Some notable companies who signed the brief include Bank of America, Goldman Sachs, JPMorgan, AIG, Credit Suisse, Wells Fargo, UBS, and American Express, as well as tech giants Google, Apple, and Facebook — oh and the New England Patriots.
Those who signed the brief are arguing that the country's divided stance on same-sex marriage — it's legal in 38 states plus D.C. and banned in the rest — is creating costly challenges for both employers and employees. Elliott Frieder, a spokesman for Morgan, Lewis & Bockius, the law firm filing the brief on behalf of the corporations, told CNN:
The brief argues that the existing confused legal landscape places significant burdens on employers and their employees—making it increasingly hard to conduct business.
In another statement, reported by Bloomberg, the firm explained:
The burden imposed by inconsistent and discriminatory state laws of having to administer complicated schemes to account for differential treatment of similarly situated employees breeds unnecessary confusion, tension, and diminished employee morale.
In other words, it's bad for business.
Though their argument is a practical one, the brief is a significant gesture nonetheless — and not the first one Wall Street has made in support of gay marriage.
In 2013, prior to the Supreme Court's historic decision on DOMA, about 200 companies signed a similar brief pushing for the court to overturn it.
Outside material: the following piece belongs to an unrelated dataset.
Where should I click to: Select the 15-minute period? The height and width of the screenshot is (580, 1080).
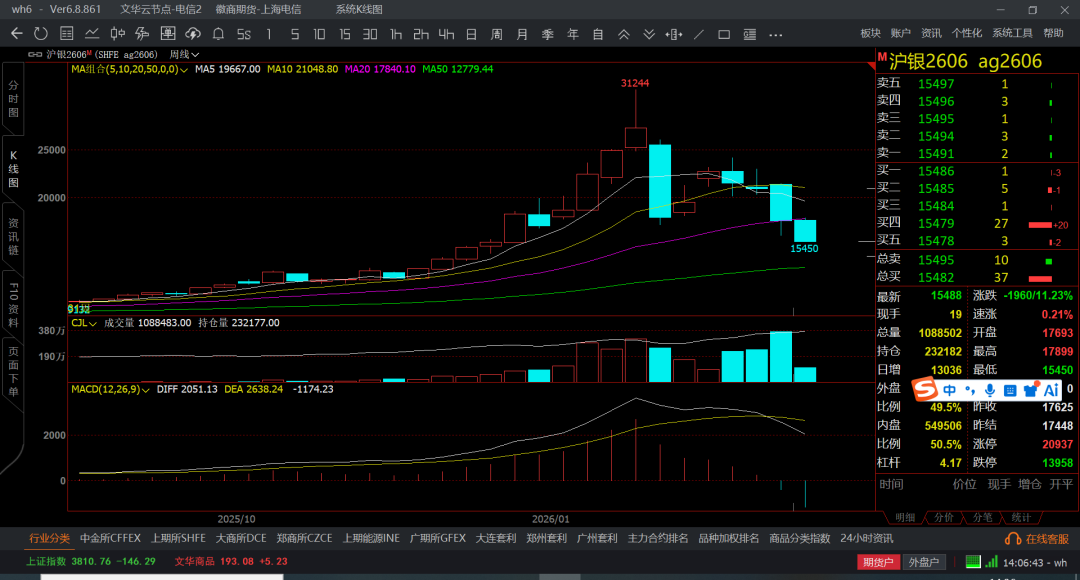pos(345,34)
In that amicus brief, the signatories made an almost identical argument, saying that DOMA "puts us, as employers, to unnecessary cost and administrative complexity" and that the federal law "forces us to treat one class of our lawfully married employees differently than another, when our success depends upon the welfare and morale of all employees."
When SCOTUS ultimately ruled to overturn DOMA, Wall street praised the decision. At the time, only nine states plus D.C. had struck down their gay marriage bans, but the DOMA decision helped inspire an uptick of gay marriage legalization in states across the country, with nearly 30 states striking down bans in just two years.
Now Wall Street is backing what would be an even more landmark decision as the Supreme Court prepares to hear cases to decide whether same-sex marriage is a Constitutional right, which would put an end to the state-by-state discrepancy once and for all. Not only would such a decision be monumental for the country's social progress, according to Wednesday's signatories, it'd also be good for business.